Other than that, players adhere to their typical habits.

For goalie Devan Dubnyk, that's preparing his stick, stretching and juggling a soccer ball with teammates.

"I do the exact same thing every game," Dubnyk said.

Staal showers when he arrives at the rink, then assesses his sticks and stretches.

"I wouldn't say [I'm] superstitious but ritualistic, I guess, as far as what I do before the game," Staal said. "That hasn't changed forever. I don't see it changing moving forward, either. It's just how I get myself right to be prepared and ready to go, and a lot of it's just mental. I think that's where a lot of it lies is in your head, being prepared. Our bodies are in tune to how we're supposed to perform, but you have to make sure your mind's right to be able to execute that.

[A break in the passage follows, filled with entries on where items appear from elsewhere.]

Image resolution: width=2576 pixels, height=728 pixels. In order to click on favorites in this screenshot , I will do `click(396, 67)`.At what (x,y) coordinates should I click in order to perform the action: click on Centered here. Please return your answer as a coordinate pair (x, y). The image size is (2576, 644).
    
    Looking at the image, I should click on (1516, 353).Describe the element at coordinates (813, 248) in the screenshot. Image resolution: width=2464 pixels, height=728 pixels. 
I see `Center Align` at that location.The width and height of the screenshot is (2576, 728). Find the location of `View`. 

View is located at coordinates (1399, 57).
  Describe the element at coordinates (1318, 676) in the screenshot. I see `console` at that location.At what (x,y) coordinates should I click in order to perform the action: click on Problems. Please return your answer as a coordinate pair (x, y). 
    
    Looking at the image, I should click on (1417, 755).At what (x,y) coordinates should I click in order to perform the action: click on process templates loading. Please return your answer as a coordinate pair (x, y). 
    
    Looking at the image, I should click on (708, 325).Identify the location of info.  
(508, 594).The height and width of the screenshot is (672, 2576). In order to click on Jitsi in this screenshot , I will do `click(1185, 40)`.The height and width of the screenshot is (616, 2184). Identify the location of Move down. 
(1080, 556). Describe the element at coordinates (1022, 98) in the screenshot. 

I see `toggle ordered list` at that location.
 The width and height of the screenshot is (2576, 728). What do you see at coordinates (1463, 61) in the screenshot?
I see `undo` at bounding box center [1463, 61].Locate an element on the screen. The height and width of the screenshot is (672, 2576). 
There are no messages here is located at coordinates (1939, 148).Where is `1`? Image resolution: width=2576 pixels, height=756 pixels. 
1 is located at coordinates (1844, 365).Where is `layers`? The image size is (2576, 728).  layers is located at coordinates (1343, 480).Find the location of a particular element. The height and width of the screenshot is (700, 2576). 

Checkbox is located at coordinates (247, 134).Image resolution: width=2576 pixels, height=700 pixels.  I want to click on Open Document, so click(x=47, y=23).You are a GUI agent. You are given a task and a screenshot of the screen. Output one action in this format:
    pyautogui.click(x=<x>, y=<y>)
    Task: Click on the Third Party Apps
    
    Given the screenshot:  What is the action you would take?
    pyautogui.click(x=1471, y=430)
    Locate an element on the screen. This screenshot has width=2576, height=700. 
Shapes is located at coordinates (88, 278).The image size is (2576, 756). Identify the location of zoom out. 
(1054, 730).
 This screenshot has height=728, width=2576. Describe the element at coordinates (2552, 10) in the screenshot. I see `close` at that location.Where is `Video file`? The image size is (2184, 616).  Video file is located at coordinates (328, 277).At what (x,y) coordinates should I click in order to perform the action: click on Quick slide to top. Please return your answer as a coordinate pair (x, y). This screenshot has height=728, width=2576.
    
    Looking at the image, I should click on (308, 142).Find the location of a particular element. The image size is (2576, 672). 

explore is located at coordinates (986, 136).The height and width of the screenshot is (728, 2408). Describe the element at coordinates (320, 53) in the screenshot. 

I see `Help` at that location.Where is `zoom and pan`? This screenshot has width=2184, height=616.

"You keep to the same routine or rituals, I think it helps with that process."

While the Wild is 4-4-1 overall in starts before 7 p.m., it's 4-1 when puck drop has been in the afternoon. It looked, though, like the team's prep work was going to let it down during Thursday's matinee because the Maple Leafs scored only seven seconds into the game — the fastest goal surrendered by the Wild after the initial faceoff in franchise history.

But players didn't chalk up that gaffe, which was overcome amid a 4-3 comeback win, to what they did or didn't do before taking the ice.

"Sometimes that happens," Staal said. "I think our ability the rest of that period, even being down 2-0, [we] still played pretty well and stuck with it, and that shows mental toughness."

Still, the Wild has had a knack for slow starts this season — opening the scoring in just 13 of its 39 games. Although the team has been able to rally regularly, going 12-12-2 when falling behind first, playing catch-up isn't a strategy the Wild wants to keep utilizing.

And with eight more earlier-than-usual starts on the schedule after Saturday, including five more in the afternoon, how the team debuts could help or hurt its climb toward a playoff spot.

"It's not being prepared, not being mentally ready," coach Bruce Boudreau said. "[It's] like dipping your toe in the water and seeing the temperature rather than jumping in and going right away. That's, I think, what we have to do. We've dipped our toe in too often."